* **Supplied material**
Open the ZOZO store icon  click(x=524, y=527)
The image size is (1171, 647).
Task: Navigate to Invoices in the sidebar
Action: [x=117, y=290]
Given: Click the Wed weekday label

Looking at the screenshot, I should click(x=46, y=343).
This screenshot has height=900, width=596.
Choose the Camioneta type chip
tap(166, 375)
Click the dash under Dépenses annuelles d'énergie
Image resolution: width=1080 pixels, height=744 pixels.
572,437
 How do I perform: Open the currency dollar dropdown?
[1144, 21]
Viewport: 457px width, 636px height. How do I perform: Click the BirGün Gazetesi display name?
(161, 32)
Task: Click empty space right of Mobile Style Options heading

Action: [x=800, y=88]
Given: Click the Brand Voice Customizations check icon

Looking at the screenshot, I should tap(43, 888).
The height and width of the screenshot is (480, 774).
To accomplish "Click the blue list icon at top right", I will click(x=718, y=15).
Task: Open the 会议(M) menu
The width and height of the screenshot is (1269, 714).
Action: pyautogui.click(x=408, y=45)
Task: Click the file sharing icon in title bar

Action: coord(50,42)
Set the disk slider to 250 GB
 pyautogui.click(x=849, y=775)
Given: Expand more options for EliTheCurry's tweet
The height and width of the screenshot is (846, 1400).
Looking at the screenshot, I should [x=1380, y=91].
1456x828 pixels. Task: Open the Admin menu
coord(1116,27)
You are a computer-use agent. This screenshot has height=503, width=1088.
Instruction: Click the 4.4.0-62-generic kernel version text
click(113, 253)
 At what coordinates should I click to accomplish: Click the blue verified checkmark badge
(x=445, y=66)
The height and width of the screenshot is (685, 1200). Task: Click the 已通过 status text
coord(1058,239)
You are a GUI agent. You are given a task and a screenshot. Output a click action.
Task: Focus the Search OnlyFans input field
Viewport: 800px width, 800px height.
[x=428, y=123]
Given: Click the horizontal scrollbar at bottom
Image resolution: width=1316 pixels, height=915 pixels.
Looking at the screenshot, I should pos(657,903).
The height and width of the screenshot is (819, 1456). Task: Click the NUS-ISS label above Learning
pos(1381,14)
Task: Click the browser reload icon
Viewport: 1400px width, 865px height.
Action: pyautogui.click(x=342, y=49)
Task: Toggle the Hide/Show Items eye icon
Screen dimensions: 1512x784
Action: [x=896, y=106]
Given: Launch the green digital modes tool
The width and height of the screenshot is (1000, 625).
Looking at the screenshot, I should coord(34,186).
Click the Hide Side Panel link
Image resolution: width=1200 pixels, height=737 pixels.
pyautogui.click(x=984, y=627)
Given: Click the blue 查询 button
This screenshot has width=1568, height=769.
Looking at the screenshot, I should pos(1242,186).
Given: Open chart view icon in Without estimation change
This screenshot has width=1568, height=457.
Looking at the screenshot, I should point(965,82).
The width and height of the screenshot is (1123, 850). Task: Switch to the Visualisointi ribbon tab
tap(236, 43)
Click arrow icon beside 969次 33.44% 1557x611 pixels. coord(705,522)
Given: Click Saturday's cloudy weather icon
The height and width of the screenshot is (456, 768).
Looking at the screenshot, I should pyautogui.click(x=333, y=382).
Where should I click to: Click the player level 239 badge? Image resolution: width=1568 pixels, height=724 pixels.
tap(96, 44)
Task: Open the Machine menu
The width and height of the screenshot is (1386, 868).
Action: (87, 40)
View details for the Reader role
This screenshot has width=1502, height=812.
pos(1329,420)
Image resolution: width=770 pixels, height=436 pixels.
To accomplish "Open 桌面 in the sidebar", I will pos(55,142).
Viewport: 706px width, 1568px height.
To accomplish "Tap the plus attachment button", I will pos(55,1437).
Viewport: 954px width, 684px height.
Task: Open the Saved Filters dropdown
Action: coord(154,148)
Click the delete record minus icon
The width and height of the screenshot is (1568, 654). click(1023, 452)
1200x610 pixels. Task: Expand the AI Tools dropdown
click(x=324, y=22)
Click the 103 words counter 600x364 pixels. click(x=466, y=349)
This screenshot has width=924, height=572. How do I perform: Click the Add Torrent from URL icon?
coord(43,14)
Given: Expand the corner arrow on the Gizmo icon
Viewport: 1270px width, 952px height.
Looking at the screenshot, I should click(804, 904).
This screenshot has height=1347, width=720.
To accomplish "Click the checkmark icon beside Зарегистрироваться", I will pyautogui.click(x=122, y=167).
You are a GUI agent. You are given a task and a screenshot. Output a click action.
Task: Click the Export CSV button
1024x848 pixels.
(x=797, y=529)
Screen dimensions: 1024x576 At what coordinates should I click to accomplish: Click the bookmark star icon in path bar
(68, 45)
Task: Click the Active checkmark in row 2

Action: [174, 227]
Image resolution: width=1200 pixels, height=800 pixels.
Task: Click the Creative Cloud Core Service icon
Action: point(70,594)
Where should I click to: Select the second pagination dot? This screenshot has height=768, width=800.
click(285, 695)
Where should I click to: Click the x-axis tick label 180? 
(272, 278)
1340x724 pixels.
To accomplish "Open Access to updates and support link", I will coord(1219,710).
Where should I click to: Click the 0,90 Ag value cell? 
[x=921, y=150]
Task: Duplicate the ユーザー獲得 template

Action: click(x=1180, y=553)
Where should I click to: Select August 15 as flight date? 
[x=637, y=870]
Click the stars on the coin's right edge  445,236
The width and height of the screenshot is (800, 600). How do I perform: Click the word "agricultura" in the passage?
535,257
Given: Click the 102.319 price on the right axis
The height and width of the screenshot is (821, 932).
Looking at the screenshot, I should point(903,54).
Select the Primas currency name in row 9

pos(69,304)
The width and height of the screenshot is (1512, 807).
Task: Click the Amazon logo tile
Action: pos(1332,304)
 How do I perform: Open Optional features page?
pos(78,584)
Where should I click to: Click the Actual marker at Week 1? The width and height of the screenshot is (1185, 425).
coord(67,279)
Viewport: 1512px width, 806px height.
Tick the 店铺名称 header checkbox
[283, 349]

* **Given problem**
Render every row above as a Markdown table with columns "No." and "Line", giving each row's number and its text, and leave out blank lines.

* **Correct result**
| No. | Line |
|---|---|
| 1 | Open the ZOZO store icon  click(x=524, y=527) |
| 2 | The image size is (1171, 647). |
| 3 | Task: Navigate to Invoices in the sidebar |
| 4 | Action: [x=117, y=290] |
| 5 | Given: Click the Wed weekday label |
| 6 | Looking at the screenshot, I should click(x=46, y=343). |
| 7 | This screenshot has height=900, width=596. |
| 8 | Choose the Camioneta type chip |
| 9 | tap(166, 375) |
| 10 | Click the dash under Dépenses annuelles d'énergie |
| 11 | Image resolution: width=1080 pixels, height=744 pixels. |
| 12 | 572,437 |
| 13 |  How do I perform: Open the currency dollar dropdown? |
| 14 | [1144, 21] |
| 15 | Viewport: 457px width, 636px height. How do I perform: Click the BirGün Gazetesi display name? |
| 16 | (161, 32) |
| 17 | Task: Click empty space right of Mobile Style Options heading |
| 18 | Action: [x=800, y=88] |
| 19 | Given: Click the Brand Voice Customizations check icon |
| 20 | Looking at the screenshot, I should tap(43, 888). |
| 21 | The height and width of the screenshot is (480, 774). |
| 22 | To accomplish "Click the blue list icon at top right", I will click(x=718, y=15). |
| 23 | Task: Open the 会议(M) menu |
| 24 | The width and height of the screenshot is (1269, 714). |
| 25 | Action: pyautogui.click(x=408, y=45) |
| 26 | Task: Click the file sharing icon in title bar |
| 27 | Action: coord(50,42) |
| 28 | Set the disk slider to 250 GB |
| 29 |  pyautogui.click(x=849, y=775) |
| 30 | Given: Expand more options for EliTheCurry's tweet |
| 31 | The height and width of the screenshot is (846, 1400). |
| 32 | Looking at the screenshot, I should [x=1380, y=91]. |
| 33 | 1456x828 pixels. Task: Open the Admin menu |
| 34 | coord(1116,27) |
| 35 | You are a computer-use agent. This screenshot has height=503, width=1088. |
| 36 | Instruction: Click the 4.4.0-62-generic kernel version text |
| 37 | click(113, 253) |
| 38 |  At what coordinates should I click to accomplish: Click the blue verified checkmark badge |
| 39 | (x=445, y=66) |
| 40 | The height and width of the screenshot is (685, 1200). Task: Click the 已通过 status text |
| 41 | coord(1058,239) |
| 42 | You are a GUI agent. You are given a task and a screenshot. Output a click action. |
| 43 | Task: Focus the Search OnlyFans input field |
| 44 | Viewport: 800px width, 800px height. |
| 45 | [x=428, y=123] |
| 46 | Given: Click the horizontal scrollbar at bottom |
| 47 | Image resolution: width=1316 pixels, height=915 pixels. |
| 48 | Looking at the screenshot, I should pos(657,903). |
| 49 | The height and width of the screenshot is (819, 1456). Task: Click the NUS-ISS label above Learning |
| 50 | pos(1381,14) |
| 51 | Task: Click the browser reload icon |
| 52 | Viewport: 1400px width, 865px height. |
| 53 | Action: pyautogui.click(x=342, y=49) |
| 54 | Task: Toggle the Hide/Show Items eye icon |
| 55 | Screen dimensions: 1512x784 |
| 56 | Action: [x=896, y=106] |
| 57 | Given: Launch the green digital modes tool |
| 58 | The width and height of the screenshot is (1000, 625). |
| 59 | Looking at the screenshot, I should coord(34,186). |
| 60 | Click the Hide Side Panel link |
| 61 | Image resolution: width=1200 pixels, height=737 pixels. |
| 62 | pyautogui.click(x=984, y=627) |
| 63 | Given: Click the blue 查询 button |
| 64 | This screenshot has width=1568, height=769. |
| 65 | Looking at the screenshot, I should pos(1242,186). |
| 66 | Given: Open chart view icon in Without estimation change |
| 67 | This screenshot has width=1568, height=457. |
| 68 | Looking at the screenshot, I should point(965,82). |
| 69 | The width and height of the screenshot is (1123, 850). Task: Switch to the Visualisointi ribbon tab |
| 70 | tap(236, 43) |
| 71 | Click arrow icon beside 969次 33.44% 1557x611 pixels. coord(705,522) |
| 72 | Given: Click Saturday's cloudy weather icon |
| 73 | The height and width of the screenshot is (456, 768). |
| 74 | Looking at the screenshot, I should pyautogui.click(x=333, y=382). |
| 75 | Where should I click to: Click the player level 239 badge? Image resolution: width=1568 pixels, height=724 pixels. |
| 76 | tap(96, 44) |
| 77 | Task: Open the Machine menu |
| 78 | The width and height of the screenshot is (1386, 868). |
| 79 | Action: (87, 40) |
| 80 | View details for the Reader role |
| 81 | This screenshot has width=1502, height=812. |
| 82 | pos(1329,420) |
| 83 | Image resolution: width=770 pixels, height=436 pixels. |
| 84 | To accomplish "Open 桌面 in the sidebar", I will pos(55,142). |
| 85 | Viewport: 706px width, 1568px height. |
| 86 | To accomplish "Tap the plus attachment button", I will pos(55,1437). |
| 87 | Viewport: 954px width, 684px height. |
| 88 | Task: Open the Saved Filters dropdown |
| 89 | Action: coord(154,148) |
| 90 | Click the delete record minus icon |
| 91 | The width and height of the screenshot is (1568, 654). click(1023, 452) |
| 92 | 1200x610 pixels. Task: Expand the AI Tools dropdown |
| 93 | click(x=324, y=22) |
| 94 | Click the 103 words counter 600x364 pixels. click(x=466, y=349) |
| 95 | This screenshot has width=924, height=572. How do I perform: Click the Add Torrent from URL icon? |
| 96 | coord(43,14) |
| 97 | Given: Expand the corner arrow on the Gizmo icon |
| 98 | Viewport: 1270px width, 952px height. |
| 99 | Looking at the screenshot, I should click(804, 904). |
| 100 | This screenshot has height=1347, width=720. |
| 101 | To accomplish "Click the checkmark icon beside Зарегистрироваться", I will pyautogui.click(x=122, y=167). |
| 102 | You are a GUI agent. You are given a task and a screenshot. Output a click action. |
| 103 | Task: Click the Export CSV button |
| 104 | 1024x848 pixels. |
| 105 | (x=797, y=529) |
| 106 | Screen dimensions: 1024x576 At what coordinates should I click to accomplish: Click the bookmark star icon in path bar |
| 107 | (68, 45) |
| 108 | Task: Click the Active checkmark in row 2 |
| 109 | Action: [174, 227] |
| 110 | Image resolution: width=1200 pixels, height=800 pixels. |
| 111 | Task: Click the Creative Cloud Core Service icon |
| 112 | Action: point(70,594) |
| 113 | Where should I click to: Select the second pagination dot? This screenshot has height=768, width=800. |
| 114 | click(285, 695) |
| 115 | Where should I click to: Click the x-axis tick label 180?  |
| 116 | (272, 278) |
| 117 | 1340x724 pixels. |
| 118 | To accomplish "Open Access to updates and support link", I will coord(1219,710). |
| 119 | Where should I click to: Click the 0,90 Ag value cell?  |
| 120 | [x=921, y=150] |
| 121 | Task: Duplicate the ユーザー獲得 template |
| 122 | Action: click(x=1180, y=553) |
| 123 | Where should I click to: Select August 15 as flight date?  |
| 124 | [x=637, y=870] |
| 125 | Click the stars on the coin's right edge  445,236 |
| 126 | The width and height of the screenshot is (800, 600). How do I perform: Click the word "agricultura" in the passage? |
| 127 | 535,257 |
| 128 | Given: Click the 102.319 price on the right axis |
| 129 | The height and width of the screenshot is (821, 932). |
| 130 | Looking at the screenshot, I should point(903,54). |
| 131 | Select the Primas currency name in row 9 |
| 132 | pos(69,304) |
| 133 | The width and height of the screenshot is (1512, 807). |
| 134 | Task: Click the Amazon logo tile |
| 135 | Action: pos(1332,304) |
| 136 |  How do I perform: Open Optional features page? |
| 137 | pos(78,584) |
| 138 | Where should I click to: Click the Actual marker at Week 1? The width and height of the screenshot is (1185, 425). |
| 139 | coord(67,279) |
| 140 | Viewport: 1512px width, 806px height. |
| 141 | Tick the 店铺名称 header checkbox |
| 142 | [283, 349] |